A major report into the 2019 federal election has called for a new style of voting and flagged the need for more politicians to better represent Australians.
The 228-page report by parliament’s joint standing committee on electoral matters made 27 recommendations, including voters for the first time being required to show identification at polling booths.
And when they vote for House of Representatives members they should be given the option not to cast preferences, rather than compulsorily number all the boxes to have their vote counted.
The committee said the parliament should consider a constitutional referendum to break the nexus between the number of senators and the number of lower house members.
A proposal to alter the constitution to break the nexus – that is, allow the lower house to expand without increasing the size of the Senate – was rejected in 1967.

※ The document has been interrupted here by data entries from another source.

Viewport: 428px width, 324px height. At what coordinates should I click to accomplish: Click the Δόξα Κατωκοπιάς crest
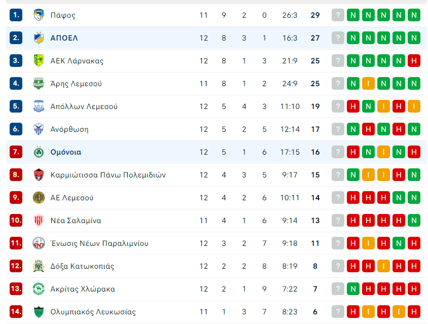coord(39,266)
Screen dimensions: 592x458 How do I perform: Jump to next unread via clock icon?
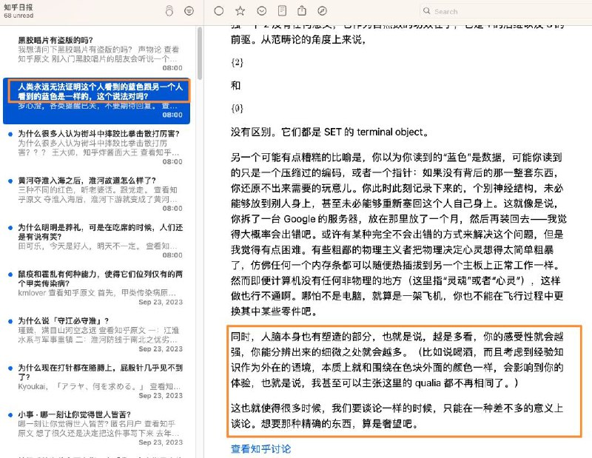[x=260, y=11]
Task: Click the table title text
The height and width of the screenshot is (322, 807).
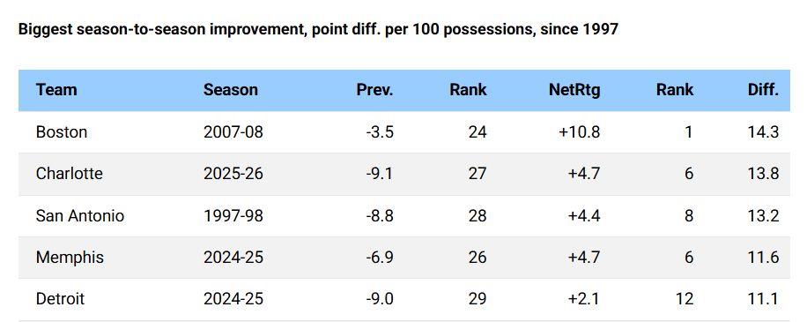Action: coord(318,29)
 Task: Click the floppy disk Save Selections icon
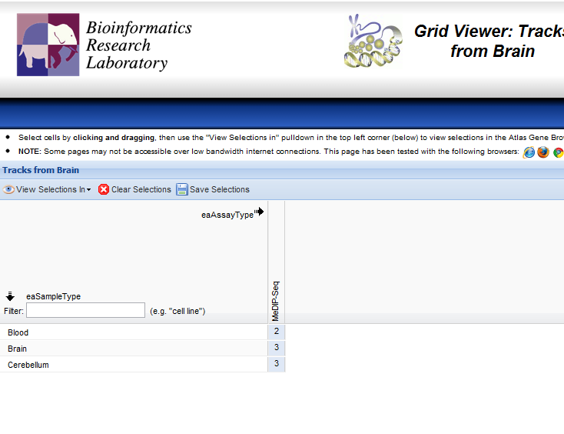(182, 189)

“Parliament should commence a conversation about whether the parliament should be increased in size as the last increase was in 1984,” the report said.
“Part of the dialogue should consider whether the nexus between the Senate and the House of Representatives should be reformed.
“In addition, consideration should be given to changing the term of the House of Representatives from three years to four years.”
The length of term change would also require the Senate to adopt eight-year terms instead of the current six for state senators.
As well, by-elections for the lower house could be abolished with the party or group elected at the general election choosing the replacement.
In a more controversial recommendation the committee said an MP who voluntarily resigns from the party under which they were elected at the general election “will be deemed to have vacated their seat”.
Committee chair and LNP senator James McGrath said electoral reform was vital.
“We sleep safely in our beds protected from the claws of the banality of evil because we decide who governs,” he wrote.
“These reforms are about empowering further the voter. Governments in democracies should always be wary of the voter. Long may it be so.”
The report also made recommendations in relation to donation reform, ending the pre-election broadcast media blackout, examining truth in political advertising rules, and putting in place a new offence of “electoral violence” to deal with candidates being stalked or intimidated.